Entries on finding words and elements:

────────────────────────────────────────

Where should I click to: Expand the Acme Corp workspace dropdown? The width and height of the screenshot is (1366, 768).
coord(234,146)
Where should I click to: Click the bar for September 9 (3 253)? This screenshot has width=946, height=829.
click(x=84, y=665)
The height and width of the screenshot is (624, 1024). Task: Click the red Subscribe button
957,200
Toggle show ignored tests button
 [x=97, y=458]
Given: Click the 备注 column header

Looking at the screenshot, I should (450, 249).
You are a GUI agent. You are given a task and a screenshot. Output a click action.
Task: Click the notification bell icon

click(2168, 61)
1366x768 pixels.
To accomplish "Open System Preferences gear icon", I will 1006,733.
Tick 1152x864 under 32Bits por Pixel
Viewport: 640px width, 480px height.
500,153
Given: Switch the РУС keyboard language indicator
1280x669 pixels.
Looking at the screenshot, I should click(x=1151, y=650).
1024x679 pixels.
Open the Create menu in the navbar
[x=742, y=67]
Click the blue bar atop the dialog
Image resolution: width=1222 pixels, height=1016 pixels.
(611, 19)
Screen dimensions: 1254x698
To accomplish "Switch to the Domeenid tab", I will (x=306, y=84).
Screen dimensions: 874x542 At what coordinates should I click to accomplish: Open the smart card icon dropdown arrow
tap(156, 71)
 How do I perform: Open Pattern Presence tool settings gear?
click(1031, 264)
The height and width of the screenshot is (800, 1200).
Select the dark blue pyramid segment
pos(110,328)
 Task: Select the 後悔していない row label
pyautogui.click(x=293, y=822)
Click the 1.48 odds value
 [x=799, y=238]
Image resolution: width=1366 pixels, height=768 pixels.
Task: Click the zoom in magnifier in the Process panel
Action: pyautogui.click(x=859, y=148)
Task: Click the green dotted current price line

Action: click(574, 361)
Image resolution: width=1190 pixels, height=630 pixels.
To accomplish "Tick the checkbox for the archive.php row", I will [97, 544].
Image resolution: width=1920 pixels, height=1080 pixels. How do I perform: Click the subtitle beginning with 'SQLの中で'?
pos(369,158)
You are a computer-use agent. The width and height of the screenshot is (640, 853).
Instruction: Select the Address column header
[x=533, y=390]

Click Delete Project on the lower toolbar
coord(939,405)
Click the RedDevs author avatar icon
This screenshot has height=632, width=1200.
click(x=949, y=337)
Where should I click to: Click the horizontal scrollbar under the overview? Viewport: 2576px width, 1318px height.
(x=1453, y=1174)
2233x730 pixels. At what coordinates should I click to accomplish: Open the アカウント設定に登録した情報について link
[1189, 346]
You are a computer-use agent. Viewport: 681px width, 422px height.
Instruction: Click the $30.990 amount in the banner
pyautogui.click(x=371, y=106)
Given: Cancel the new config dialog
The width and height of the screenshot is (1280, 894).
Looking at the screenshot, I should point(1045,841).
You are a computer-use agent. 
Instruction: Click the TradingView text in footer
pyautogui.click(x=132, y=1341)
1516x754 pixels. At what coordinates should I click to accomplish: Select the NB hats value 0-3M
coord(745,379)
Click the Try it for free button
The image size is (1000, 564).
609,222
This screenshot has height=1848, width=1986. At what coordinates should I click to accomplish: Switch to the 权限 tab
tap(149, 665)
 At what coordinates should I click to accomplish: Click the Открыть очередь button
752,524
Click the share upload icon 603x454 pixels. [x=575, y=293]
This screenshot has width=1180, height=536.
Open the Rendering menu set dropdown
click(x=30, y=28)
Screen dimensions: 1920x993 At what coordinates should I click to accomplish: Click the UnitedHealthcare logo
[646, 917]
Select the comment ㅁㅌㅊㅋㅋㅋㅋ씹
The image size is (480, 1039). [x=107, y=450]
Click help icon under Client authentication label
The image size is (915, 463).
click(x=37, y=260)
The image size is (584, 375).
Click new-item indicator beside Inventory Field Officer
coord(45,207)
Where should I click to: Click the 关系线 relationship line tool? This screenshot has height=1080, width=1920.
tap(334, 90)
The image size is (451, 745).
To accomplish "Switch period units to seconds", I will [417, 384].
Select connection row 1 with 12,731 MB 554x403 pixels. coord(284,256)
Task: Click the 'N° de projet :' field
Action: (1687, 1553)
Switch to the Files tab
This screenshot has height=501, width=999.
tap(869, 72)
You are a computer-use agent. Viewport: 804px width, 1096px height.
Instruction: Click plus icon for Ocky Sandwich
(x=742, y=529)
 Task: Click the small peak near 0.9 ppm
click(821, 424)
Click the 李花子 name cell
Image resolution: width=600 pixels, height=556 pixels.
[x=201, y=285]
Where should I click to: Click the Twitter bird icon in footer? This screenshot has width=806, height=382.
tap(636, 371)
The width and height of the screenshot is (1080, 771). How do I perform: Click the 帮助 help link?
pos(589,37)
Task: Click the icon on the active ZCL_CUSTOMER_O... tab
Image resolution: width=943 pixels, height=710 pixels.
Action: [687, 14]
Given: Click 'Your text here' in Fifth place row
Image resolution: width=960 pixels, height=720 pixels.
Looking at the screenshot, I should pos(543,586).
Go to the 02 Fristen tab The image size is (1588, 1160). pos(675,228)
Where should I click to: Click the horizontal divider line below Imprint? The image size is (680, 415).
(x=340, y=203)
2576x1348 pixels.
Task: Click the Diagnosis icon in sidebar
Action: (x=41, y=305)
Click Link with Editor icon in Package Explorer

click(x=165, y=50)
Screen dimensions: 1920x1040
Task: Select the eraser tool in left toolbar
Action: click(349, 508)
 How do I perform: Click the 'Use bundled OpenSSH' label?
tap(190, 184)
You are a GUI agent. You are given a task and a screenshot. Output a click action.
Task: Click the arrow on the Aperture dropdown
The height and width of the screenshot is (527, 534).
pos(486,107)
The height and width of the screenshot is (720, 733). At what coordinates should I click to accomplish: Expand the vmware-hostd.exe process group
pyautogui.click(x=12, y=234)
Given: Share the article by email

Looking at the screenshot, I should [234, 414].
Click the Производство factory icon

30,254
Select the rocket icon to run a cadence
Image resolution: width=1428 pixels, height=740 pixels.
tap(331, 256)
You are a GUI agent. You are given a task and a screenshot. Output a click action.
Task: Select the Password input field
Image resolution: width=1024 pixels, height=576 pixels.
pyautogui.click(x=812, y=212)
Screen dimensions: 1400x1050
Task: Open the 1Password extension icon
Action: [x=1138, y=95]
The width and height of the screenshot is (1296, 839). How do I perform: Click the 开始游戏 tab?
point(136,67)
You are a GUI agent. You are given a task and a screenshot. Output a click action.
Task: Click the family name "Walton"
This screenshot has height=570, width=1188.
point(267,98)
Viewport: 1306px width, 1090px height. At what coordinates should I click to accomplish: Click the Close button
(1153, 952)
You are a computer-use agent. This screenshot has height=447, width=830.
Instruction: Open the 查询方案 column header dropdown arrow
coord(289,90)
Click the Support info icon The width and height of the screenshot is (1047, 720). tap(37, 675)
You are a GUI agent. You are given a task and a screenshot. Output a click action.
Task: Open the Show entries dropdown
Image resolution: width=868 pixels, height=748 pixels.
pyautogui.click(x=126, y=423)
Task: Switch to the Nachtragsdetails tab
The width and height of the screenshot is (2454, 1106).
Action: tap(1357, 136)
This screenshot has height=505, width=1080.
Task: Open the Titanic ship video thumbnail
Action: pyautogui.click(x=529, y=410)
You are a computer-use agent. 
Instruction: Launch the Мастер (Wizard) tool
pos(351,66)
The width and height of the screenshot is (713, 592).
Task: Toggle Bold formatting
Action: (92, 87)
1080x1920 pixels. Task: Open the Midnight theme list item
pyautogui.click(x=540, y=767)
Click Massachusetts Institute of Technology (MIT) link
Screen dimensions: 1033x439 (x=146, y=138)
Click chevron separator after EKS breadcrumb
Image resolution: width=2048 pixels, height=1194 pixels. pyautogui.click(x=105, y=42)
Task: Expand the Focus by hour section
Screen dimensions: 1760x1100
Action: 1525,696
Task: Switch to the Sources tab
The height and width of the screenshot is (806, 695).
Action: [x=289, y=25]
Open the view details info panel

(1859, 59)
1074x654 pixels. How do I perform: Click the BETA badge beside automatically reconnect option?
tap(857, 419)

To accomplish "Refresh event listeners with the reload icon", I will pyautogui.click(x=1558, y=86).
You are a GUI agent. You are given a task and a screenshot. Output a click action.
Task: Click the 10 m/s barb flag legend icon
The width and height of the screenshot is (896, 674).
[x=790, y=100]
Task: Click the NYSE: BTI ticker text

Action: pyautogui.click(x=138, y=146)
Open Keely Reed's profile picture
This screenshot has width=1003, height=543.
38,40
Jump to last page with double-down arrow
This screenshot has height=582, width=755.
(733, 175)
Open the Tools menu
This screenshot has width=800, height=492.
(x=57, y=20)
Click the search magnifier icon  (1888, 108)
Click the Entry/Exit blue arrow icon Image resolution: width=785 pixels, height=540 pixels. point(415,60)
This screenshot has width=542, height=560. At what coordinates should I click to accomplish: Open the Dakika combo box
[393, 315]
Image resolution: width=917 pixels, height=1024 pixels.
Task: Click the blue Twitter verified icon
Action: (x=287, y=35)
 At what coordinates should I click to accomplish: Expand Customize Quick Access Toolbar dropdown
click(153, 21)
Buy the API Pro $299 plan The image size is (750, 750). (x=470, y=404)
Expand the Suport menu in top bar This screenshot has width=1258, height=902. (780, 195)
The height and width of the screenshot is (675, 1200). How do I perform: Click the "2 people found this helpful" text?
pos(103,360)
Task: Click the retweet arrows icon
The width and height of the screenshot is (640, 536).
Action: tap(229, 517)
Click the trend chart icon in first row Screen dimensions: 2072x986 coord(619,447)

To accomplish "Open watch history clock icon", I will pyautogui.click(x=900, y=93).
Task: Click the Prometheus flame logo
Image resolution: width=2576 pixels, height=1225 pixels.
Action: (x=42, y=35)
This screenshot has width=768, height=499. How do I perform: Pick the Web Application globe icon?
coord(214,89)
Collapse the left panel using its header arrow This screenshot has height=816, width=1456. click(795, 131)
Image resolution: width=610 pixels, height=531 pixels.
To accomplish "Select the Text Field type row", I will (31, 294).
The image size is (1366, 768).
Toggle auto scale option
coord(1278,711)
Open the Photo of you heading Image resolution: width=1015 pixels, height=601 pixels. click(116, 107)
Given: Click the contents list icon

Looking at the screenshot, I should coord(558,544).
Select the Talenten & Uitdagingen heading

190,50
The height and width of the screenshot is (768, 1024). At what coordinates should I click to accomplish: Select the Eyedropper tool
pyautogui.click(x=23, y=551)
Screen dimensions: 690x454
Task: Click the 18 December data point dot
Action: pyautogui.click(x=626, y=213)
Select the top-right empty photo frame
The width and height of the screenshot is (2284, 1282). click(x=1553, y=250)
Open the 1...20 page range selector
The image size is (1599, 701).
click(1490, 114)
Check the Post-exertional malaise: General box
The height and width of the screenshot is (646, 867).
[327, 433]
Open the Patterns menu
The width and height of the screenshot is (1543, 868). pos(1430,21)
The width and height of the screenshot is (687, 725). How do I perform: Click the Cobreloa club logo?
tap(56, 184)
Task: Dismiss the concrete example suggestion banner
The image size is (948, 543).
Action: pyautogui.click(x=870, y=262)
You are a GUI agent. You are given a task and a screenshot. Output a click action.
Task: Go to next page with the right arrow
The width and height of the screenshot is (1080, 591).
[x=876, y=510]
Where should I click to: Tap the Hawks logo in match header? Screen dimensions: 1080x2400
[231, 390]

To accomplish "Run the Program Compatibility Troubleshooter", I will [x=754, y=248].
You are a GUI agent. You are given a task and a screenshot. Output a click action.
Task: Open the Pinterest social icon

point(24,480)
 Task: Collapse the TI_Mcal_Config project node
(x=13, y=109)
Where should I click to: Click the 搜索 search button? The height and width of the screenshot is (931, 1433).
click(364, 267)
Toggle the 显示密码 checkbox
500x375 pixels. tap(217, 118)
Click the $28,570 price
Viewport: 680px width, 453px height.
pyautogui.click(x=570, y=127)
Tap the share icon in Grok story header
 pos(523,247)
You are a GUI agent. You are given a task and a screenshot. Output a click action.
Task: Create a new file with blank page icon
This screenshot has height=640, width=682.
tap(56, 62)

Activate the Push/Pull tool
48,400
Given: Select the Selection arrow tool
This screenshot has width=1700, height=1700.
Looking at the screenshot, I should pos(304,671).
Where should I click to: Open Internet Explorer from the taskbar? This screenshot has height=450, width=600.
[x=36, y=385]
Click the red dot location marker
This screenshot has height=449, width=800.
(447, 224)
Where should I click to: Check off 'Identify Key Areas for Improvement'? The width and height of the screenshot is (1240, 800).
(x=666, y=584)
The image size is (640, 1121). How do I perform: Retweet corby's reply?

────────────────────────────────────────

| YOUR GOAL |
Convert the stretch from the line containing "Viewport: 1306px width, 1090px" through the line containing "Click the Support" into a numbered list, one line per item, leaving out blank lines.

| WRITTEN SOLUTION |
1. Viewport: 1306px width, 1090px height. At what coordinates should I click to accomplish: Click the Close button
2. (1153, 952)
3. You are a computer-use agent. This screenshot has height=447, width=830.
4. Instruction: Open the 查询方案 column header dropdown arrow
5. coord(289,90)
6. Click the Support info icon The width and height of the screenshot is (1047, 720). tap(37, 675)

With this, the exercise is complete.